Morgan Stanley, a key player in Musk’s acquisition of X, is said to have contacted potential buyers ahead of a sale expected to occur next week, the sources revealed.
The Wall Street Journal reported that banks are targeting a price range of 90 to 95 cents on the dollar for the debt. The report sparked a sharp denial from Musk, who dismissed it as “false” in a post on X and accused the publication of “lying.”
The Journal also claimed Musk sent an internal email in January highlighting X’s ongoing financial troubles while emphasizing its rising influence. Musk countered these claims, stating, “I sent no such email.”
Morgan Stanley, alongside Bank of America and Barclays, was part of the consortium that financed Musk’s $44 billion purchase of X—formerly Twitter—in 2022.
Requests for comments from the banks involved went unanswered at the time of writing.
Banks generally sell off such loans shortly after closing a deal, but in X’s case, offloading the debt has proven unusually complex.
Musk’s sweeping changes to the platform, including significant layoffs in moderation teams, and his own polarizing activity on X, have scared away advertisers, denting revenues and increasing concerns about the platform’s financial stability.
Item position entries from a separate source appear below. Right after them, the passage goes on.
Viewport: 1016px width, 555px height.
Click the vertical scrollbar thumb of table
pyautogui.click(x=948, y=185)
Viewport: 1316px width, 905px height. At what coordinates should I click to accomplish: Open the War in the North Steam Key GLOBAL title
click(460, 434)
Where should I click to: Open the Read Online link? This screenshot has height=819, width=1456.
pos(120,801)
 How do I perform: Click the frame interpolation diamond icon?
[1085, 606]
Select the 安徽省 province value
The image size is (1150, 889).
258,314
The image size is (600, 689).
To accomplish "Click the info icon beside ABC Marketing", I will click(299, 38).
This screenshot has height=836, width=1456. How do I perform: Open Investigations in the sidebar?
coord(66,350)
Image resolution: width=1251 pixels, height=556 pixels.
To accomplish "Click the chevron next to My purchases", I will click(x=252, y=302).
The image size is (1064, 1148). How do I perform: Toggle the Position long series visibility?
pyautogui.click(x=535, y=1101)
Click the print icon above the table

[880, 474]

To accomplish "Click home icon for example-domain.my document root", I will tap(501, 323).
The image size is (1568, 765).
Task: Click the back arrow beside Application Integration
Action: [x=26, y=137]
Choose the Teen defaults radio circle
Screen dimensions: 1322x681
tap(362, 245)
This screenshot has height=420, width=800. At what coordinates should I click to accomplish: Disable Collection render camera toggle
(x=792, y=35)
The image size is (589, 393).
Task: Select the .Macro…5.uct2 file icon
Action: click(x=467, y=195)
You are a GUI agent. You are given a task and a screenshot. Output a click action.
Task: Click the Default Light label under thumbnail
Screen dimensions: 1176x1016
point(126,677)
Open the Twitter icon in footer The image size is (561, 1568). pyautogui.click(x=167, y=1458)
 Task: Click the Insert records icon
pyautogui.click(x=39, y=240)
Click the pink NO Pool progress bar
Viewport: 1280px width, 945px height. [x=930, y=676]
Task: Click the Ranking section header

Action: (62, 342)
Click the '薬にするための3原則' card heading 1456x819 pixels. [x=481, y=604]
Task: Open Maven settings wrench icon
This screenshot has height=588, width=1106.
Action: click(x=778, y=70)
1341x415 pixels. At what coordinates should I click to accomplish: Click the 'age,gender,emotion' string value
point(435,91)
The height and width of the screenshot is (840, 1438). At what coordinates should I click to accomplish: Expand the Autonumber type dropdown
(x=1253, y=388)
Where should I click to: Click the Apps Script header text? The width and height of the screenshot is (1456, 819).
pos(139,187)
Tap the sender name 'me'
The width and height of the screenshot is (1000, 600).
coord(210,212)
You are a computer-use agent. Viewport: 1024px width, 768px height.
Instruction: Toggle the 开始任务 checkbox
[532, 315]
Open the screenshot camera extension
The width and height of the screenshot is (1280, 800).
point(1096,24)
Reuters previously reported that Musk’s growing political influence had encouraged lenders to reconsider their prospects of selling the debt without taking heavy losses.
In late 2022, earlier efforts to unload the loans were met with resistance from buyers, with some bids requiring banks to absorb losses as steep as 20% of the debt’s face value, insiders said.
Additional lenders that participated in financing Musk’s takeover include BNP Paribas, Mitsubishi UFJ, Mizuho, and Société Générale.